Code inspection. Here, the review team drives the code review process. Some, though not necessarily very much, team preparation beforehand is useful. They define goals for the review process and interact with the coder(s) to understand where there may be quality problems. Again, making the process as blameless as possible is important.
Pair programming. The most informal approach to code review is through pair programming, in which code is developed by a pair of engineers: the driver who writes the code, and the observer who watches. The role of the observer is be a critic, to think about potential errors, and to help navigate larger design issues. It's usually better to have the observer be the engineer with the greater experience with the coding task at hand. The observer reviews the code, serving as the devil's advocate that the driver must convince. When the pair is developing specifications, the observer thinks about how to make specs clearer or shorter. Pair programming has other benefits. It is often more fun and educational to work with a partner, and it helps focus both partners on the task. If you are just starting to work with another programmer, pair programming is a good way to understand how your partner thinks and to establish common vocabulary. It is a good idea for partners to trade off roles, too. Pair programming is an excellent approach for CS 3110, and we recommend trying it.
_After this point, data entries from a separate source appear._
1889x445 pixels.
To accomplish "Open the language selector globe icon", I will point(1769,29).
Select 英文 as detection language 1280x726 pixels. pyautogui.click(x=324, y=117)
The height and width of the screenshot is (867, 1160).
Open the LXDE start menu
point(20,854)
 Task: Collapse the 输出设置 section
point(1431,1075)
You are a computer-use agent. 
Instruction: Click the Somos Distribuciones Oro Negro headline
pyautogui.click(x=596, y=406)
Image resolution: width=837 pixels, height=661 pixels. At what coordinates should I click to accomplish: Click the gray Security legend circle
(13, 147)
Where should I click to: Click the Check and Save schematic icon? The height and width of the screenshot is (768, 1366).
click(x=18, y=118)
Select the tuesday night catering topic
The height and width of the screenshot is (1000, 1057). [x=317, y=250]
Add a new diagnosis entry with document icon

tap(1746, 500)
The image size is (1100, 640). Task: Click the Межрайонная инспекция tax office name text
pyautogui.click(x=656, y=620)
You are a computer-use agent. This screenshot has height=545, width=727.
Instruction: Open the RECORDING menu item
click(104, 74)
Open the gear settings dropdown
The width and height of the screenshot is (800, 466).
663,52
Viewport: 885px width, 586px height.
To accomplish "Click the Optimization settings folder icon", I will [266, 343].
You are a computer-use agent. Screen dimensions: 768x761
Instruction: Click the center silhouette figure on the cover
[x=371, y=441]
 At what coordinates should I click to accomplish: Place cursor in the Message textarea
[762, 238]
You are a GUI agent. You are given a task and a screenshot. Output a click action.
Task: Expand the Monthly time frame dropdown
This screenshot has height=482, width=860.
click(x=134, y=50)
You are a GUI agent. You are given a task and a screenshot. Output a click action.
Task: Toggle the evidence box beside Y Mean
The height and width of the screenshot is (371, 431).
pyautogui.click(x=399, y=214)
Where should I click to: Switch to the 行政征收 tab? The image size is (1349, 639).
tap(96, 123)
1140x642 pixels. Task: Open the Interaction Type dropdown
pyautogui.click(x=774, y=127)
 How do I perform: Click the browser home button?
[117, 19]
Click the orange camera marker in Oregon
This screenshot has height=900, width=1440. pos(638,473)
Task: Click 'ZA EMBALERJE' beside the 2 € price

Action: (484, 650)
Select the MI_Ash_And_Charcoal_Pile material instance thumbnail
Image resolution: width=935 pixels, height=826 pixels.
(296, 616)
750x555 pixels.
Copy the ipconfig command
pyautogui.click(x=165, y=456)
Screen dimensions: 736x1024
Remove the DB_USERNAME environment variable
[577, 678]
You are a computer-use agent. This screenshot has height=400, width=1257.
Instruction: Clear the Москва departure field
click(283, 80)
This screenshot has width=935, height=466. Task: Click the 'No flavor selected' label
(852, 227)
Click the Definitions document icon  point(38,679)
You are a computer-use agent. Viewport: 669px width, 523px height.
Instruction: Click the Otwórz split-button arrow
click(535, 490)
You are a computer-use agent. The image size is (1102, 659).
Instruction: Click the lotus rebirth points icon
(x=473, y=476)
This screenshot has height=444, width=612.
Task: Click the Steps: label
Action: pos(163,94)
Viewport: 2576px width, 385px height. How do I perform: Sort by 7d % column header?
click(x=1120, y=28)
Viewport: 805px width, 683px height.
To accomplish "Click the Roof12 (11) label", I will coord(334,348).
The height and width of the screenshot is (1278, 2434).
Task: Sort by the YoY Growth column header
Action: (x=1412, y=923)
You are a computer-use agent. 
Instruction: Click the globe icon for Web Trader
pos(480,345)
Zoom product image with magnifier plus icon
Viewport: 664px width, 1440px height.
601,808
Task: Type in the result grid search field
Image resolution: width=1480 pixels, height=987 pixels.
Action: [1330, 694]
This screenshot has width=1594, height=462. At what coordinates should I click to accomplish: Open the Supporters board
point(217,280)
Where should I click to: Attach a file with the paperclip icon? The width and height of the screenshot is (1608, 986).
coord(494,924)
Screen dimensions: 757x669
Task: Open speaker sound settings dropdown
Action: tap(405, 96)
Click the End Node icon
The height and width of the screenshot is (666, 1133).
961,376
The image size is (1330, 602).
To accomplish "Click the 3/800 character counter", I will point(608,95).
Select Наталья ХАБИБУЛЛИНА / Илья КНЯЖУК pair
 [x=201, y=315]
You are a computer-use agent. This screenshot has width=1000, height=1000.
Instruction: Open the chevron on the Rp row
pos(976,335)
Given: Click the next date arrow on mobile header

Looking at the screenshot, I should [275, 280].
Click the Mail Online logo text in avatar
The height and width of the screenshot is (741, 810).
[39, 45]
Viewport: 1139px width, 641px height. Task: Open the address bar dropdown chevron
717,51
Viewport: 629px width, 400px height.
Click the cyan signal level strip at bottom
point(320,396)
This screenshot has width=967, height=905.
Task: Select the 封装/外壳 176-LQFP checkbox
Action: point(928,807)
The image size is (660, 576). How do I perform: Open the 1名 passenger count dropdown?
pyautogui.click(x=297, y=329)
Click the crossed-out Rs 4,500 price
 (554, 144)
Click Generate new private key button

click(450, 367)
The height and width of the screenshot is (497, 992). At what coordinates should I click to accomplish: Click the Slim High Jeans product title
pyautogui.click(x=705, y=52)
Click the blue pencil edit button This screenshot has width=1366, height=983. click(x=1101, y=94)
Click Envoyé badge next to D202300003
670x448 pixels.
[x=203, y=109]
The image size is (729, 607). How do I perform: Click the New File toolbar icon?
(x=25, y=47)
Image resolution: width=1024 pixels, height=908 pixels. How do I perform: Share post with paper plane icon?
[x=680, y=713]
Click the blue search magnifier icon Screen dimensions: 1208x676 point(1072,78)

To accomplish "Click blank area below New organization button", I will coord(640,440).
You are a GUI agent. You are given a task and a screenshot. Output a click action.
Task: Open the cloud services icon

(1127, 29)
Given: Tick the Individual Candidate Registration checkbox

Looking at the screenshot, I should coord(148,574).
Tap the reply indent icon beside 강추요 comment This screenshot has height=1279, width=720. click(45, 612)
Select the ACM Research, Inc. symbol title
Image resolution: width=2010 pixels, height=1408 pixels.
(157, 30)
Code review can be remarkably effective. In one study conducted at IBM (Jones, 1991), code inspection found 65% of the known coding errors and 25% of the known documentation errors, whereas testing found only 20% of the coding errors and none of the documentation errors. The more formal inspection process may be more effective than walkthroughs. One study (Fagan, 1976) found that code inspections resulted in code with 38% fewer failures, compared to code walkthroughs.

Through code review can be expensive, however. Jones found that preparing for code inspection took one hour per 150 lines of code, and the actual inspection covered 75 lines of code per hour. Having up to three people on the inspection team improves the quality of inspection; beyond that, more inspectors doesn't seem to help. Spending a lot of time preparing for inspection did not seem to be useful, either. Perhaps this is because much of the value of inspection lies in the interaction with the coders.